Una tradición centenaria en las aguas de la Albufera
La Romería del Santísimo Cristo de la Salud es una de las celebraciones más emblemáticas de El Palmar, una pequeña pedanía de unos 700 habitantes situada en el corazón del Parque Natural de la Albufera. Cada 4 de agosto, al atardecer, la imagen del Cristo recorre las aguas del Real Lago de la Albufera en una procesión marítima que combina devoción, tradición y paisaje. La fiesta, que atrae a vecinos y visitantes de toda la región, es un homenaje a la cultura local y a la relación ancestral entre el pueblo y su entorno natural.
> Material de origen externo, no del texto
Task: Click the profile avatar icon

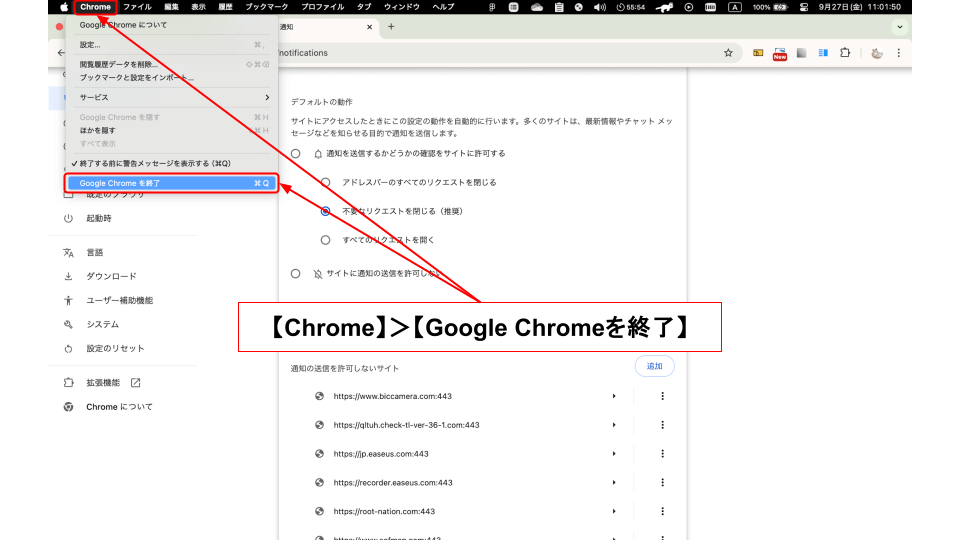Action: (876, 53)
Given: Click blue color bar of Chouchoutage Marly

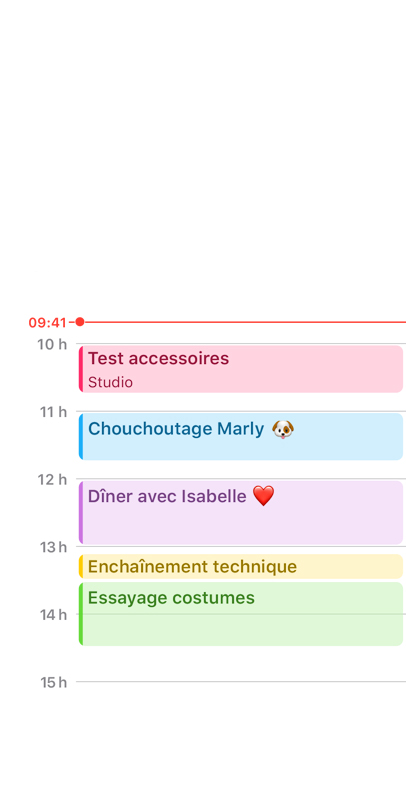Looking at the screenshot, I should [x=81, y=436].
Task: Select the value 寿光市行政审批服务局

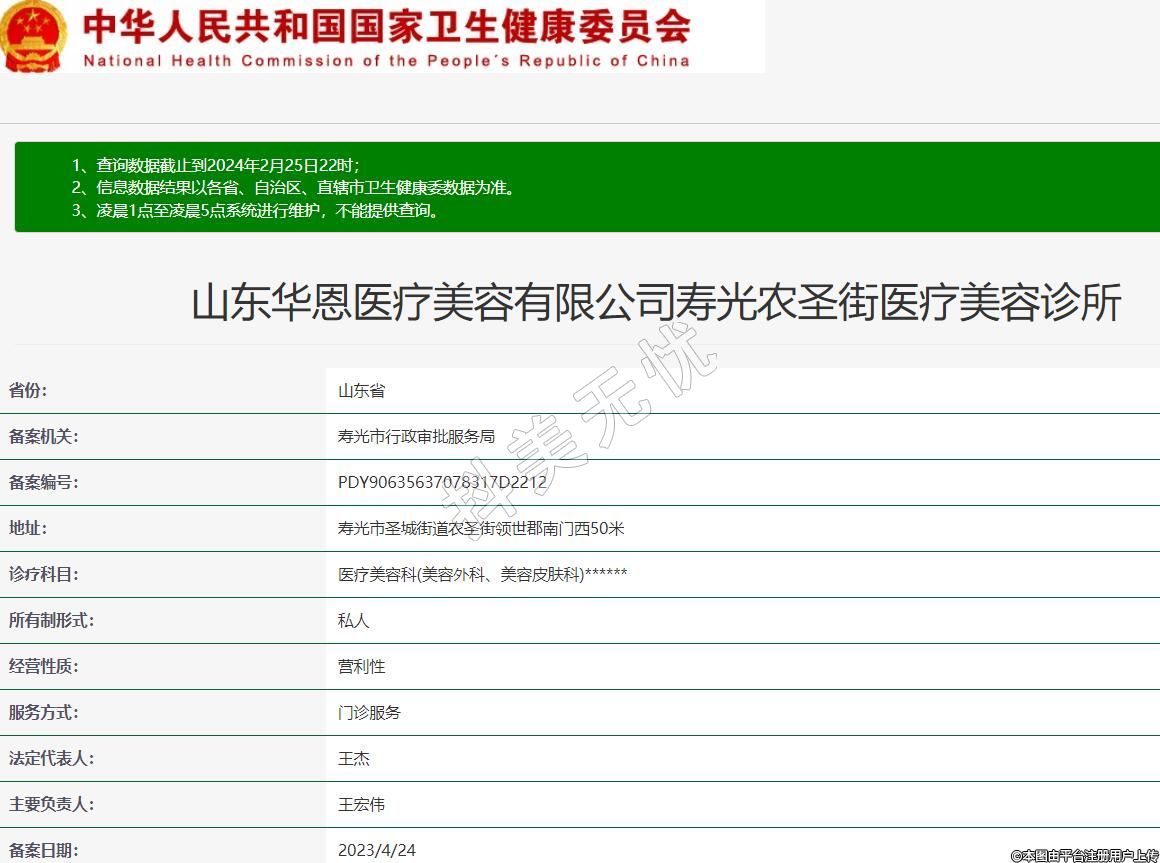Action: [416, 437]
El recorrido y los actos centrales
La romería comienza con la preparación de la imagen del Cristo, que es engalanada con flores y colocada en una barca decorada para la ocasión. Acompañada por cinco embarcaciones facilitadas por el Ayuntamiento de Valencia, la procesión navega por las aguas del lago mientras los feligreses, vestidos con trajes tradicionales, entonan cánticos y rezos. El momento cumbre llega cuando la imagen llega a la orilla, donde se realiza una ofrenda floral y se bendice a los asistentes.
La celebración no se limita al ámbito religioso: durante toda la tarde, el pueblo se llena de música tradicional, puestos de comida y actividades para todas las edades. Es una oportunidad única para conocer la cultura valenciana en un marco incomparable, donde el agua, el cielo y la tierra se funden en un espectáculo de luz y color.
Participación y logística
La romería es un evento gratuito y abierto a todos los públicos, aunque se recomienda llegar con antelación para asegurar un buen lugar desde el que seguir la procesión. Las embarcaciones municipales garantizan la seguridad y el acceso de los feligreses al recorrido, pero el número de plazas es limitado. No es necesario inscribirse para asistir, pero quienes deseen participar activamente en la procesión pueden unirse a los actos previos que se celebran en la iglesia de El Palmar.
Para disfrutar al máximo de la experiencia, se aconseja llevar calzado cómodo, protección solar y agua, especialmente en las horas previas al atardecer, cuando las temperaturas pueden ser elevadas.